Wielkie manifestacje poparcia dla jedności Hiszpanii spodziewane są w ten weekend na ulicach głównych miast w kraju, informuje El Pais. Demonstracje, w których mają wziąć udział tysiące ludzi zaplanowano m.in. w Madrycie i Sewilli. Organizacje popierające jedność kraju wzywają także do organizacji podobnych wieców w samej Barcelonie.
Wcześniej Eric Millo, przedstawiciel rządu Hiszpanii w Katalonii przeprosił osoby ranne w czasie policyjnej interwencji podczas głosowania w referendum z ostatniej niedzieli. Dodał, że przeprasza także w imieniu samych policjantów. Jednocześnie ponownie obwinił regionalny rząd w Barcelonie za przeprowadzenie nielegalnego referendum.

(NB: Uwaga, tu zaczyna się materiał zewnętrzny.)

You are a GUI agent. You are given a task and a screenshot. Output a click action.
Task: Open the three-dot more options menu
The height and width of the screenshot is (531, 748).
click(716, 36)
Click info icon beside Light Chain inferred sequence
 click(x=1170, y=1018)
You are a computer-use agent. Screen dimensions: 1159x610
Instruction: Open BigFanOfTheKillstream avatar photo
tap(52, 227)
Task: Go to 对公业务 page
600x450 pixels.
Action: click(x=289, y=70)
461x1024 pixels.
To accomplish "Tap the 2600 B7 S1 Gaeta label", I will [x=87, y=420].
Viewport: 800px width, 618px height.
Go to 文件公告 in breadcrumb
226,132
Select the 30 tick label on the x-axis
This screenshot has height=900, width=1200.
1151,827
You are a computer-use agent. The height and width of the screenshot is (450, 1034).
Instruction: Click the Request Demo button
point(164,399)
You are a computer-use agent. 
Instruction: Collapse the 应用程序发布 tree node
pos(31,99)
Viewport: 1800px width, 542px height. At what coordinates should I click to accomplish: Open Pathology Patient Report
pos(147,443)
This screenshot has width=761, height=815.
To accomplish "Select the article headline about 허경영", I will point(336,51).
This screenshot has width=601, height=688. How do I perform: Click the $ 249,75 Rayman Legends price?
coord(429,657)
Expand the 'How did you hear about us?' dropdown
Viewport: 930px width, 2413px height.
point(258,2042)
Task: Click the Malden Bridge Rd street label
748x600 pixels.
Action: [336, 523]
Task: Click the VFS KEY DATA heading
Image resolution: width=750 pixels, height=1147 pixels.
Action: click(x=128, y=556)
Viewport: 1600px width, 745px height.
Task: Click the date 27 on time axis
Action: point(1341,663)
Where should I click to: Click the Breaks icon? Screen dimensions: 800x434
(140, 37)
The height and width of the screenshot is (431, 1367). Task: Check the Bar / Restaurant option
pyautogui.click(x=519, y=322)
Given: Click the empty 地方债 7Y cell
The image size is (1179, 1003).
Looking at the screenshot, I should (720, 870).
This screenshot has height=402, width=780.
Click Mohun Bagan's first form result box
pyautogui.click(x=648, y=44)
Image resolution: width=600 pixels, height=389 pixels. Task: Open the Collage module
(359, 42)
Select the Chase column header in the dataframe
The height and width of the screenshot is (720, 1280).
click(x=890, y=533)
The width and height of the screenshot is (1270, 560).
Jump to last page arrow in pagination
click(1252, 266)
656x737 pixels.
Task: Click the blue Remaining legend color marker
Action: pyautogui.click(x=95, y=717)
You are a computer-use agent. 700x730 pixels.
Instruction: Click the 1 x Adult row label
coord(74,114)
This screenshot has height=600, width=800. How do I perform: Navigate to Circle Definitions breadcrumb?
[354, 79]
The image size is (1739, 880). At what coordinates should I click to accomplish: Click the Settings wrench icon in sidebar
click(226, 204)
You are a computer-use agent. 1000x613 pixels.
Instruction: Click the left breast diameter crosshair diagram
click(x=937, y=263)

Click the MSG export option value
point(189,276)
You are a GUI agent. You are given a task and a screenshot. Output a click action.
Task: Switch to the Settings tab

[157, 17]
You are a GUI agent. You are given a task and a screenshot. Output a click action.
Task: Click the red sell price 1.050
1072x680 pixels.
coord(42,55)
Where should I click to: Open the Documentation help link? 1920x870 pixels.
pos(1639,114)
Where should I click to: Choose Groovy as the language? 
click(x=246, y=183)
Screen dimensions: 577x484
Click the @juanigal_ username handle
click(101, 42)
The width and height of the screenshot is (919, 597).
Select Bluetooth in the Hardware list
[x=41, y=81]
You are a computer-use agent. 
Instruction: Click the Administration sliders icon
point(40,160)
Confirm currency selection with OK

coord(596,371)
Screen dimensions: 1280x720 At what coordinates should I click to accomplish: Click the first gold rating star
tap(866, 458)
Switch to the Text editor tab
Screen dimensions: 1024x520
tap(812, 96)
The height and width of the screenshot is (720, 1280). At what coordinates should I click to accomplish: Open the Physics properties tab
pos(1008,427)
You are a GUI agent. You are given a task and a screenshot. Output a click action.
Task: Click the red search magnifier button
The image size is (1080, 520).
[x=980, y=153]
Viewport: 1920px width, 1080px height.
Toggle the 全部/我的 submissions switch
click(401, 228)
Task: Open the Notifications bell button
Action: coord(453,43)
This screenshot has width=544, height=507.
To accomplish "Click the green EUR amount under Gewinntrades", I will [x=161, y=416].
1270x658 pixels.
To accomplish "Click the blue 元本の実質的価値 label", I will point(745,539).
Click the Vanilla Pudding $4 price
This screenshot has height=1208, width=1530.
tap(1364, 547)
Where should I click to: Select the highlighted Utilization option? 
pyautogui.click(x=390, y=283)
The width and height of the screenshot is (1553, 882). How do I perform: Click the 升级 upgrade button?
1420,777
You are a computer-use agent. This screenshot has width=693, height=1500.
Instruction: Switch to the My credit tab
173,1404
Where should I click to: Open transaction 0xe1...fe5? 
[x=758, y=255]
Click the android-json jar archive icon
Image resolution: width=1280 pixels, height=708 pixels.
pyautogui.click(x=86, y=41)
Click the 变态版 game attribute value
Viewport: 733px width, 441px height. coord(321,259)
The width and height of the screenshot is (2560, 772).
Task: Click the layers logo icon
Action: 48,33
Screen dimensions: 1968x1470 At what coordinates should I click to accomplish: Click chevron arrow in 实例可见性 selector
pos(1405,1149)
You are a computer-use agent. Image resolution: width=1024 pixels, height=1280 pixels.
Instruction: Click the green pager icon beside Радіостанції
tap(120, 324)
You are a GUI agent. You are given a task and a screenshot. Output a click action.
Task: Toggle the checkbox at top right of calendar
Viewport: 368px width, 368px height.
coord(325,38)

Natomiast Sąd Apelacyjny w Madrycie zawiesił planowane na poniedziałek posiedzenie parlamentu Katalonii. Główne siły polityczne w regionie mają tam prawdopodobnie ogłosić deklarację niepodległości.
Raul Romeva, kataloński minister spraw zagranicznych zapowiedział już, że pomimo werdyktu Sądu Apelacyjnego, parlament spotka się i odbędzie się normalne posiedzenie, informuje BBC.
Carles Puigdemont, premier Katalonii zamierza wygłosić swoje przemówienie we wtorek. Czy wtedy zostanie proklamowana niepodległość regionu czy już w poniedziałek? Tego na razie nie wiemy.